Retype all of the lines below with no changes.

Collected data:
────────────────────────────────────────

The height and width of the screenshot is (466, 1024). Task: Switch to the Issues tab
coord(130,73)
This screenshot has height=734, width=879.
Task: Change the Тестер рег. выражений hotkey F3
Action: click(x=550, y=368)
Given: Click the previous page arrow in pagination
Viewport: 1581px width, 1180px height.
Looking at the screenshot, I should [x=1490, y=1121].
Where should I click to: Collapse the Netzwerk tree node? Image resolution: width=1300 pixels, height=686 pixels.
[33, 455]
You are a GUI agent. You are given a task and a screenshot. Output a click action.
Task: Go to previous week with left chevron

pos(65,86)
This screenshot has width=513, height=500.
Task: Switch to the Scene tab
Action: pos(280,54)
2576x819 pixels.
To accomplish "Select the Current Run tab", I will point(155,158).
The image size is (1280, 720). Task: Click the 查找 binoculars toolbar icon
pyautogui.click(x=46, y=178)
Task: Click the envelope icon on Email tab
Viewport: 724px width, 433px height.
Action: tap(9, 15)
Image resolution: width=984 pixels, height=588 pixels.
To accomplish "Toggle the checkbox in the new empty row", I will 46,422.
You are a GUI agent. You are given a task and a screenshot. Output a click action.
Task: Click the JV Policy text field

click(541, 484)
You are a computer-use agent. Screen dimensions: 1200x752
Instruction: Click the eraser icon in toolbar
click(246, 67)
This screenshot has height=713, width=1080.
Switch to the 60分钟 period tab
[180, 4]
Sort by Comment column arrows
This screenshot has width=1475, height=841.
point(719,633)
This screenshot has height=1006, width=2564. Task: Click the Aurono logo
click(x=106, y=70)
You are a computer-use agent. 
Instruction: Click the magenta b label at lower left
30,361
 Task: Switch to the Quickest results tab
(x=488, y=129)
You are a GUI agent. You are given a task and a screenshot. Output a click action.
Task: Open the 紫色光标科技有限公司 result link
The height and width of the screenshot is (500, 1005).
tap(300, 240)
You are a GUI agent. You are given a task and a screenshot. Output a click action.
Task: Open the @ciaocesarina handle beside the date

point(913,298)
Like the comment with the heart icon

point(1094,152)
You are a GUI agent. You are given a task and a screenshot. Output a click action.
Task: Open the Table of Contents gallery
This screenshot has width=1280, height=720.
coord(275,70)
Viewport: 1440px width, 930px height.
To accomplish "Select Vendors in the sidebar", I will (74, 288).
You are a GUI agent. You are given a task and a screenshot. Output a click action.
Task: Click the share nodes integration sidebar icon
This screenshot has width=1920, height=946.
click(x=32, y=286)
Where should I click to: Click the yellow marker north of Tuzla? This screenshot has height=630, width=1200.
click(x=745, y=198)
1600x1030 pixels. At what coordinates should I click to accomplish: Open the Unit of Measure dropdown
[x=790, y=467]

────────────────────────────────────────

**Written answer:**
The height and width of the screenshot is (466, 1024). Task: Switch to the Issues tab
coord(130,73)
This screenshot has height=734, width=879.
Task: Change the Тестер рег. выражений hotkey F3
Action: click(x=550, y=368)
Given: Click the previous page arrow in pagination
Viewport: 1581px width, 1180px height.
Looking at the screenshot, I should [x=1490, y=1121].
Where should I click to: Collapse the Netzwerk tree node? Image resolution: width=1300 pixels, height=686 pixels.
[33, 455]
You are a GUI agent. You are given a task and a screenshot. Output a click action.
Task: Go to previous week with left chevron

pos(65,86)
This screenshot has width=513, height=500.
Task: Switch to the Scene tab
Action: pos(280,54)
2576x819 pixels.
To accomplish "Select the Current Run tab", I will point(155,158).
The image size is (1280, 720). Task: Click the 查找 binoculars toolbar icon
pyautogui.click(x=46, y=178)
Task: Click the envelope icon on Email tab
Viewport: 724px width, 433px height.
Action: tap(9, 15)
Image resolution: width=984 pixels, height=588 pixels.
To accomplish "Toggle the checkbox in the new empty row", I will 46,422.
You are a GUI agent. You are given a task and a screenshot. Output a click action.
Task: Click the JV Policy text field

click(541, 484)
You are a computer-use agent. Screen dimensions: 1200x752
Instruction: Click the eraser icon in toolbar
click(246, 67)
This screenshot has height=713, width=1080.
Switch to the 60分钟 period tab
[180, 4]
Sort by Comment column arrows
This screenshot has width=1475, height=841.
point(719,633)
This screenshot has height=1006, width=2564. Task: Click the Aurono logo
click(x=106, y=70)
You are a computer-use agent. 
Instruction: Click the magenta b label at lower left
30,361
 Task: Switch to the Quickest results tab
(x=488, y=129)
You are a GUI agent. You are given a task and a screenshot. Output a click action.
Task: Open the 紫色光标科技有限公司 result link
The height and width of the screenshot is (500, 1005).
tap(300, 240)
You are a GUI agent. You are given a task and a screenshot. Output a click action.
Task: Open the @ciaocesarina handle beside the date

point(913,298)
Like the comment with the heart icon

point(1094,152)
You are a GUI agent. You are given a task and a screenshot. Output a click action.
Task: Open the Table of Contents gallery
This screenshot has width=1280, height=720.
coord(275,70)
Viewport: 1440px width, 930px height.
To accomplish "Select Vendors in the sidebar", I will (74, 288).
You are a GUI agent. You are given a task and a screenshot. Output a click action.
Task: Click the share nodes integration sidebar icon
This screenshot has width=1920, height=946.
click(x=32, y=286)
Where should I click to: Click the yellow marker north of Tuzla? This screenshot has height=630, width=1200.
click(x=745, y=198)
1600x1030 pixels. At what coordinates should I click to accomplish: Open the Unit of Measure dropdown
[x=790, y=467]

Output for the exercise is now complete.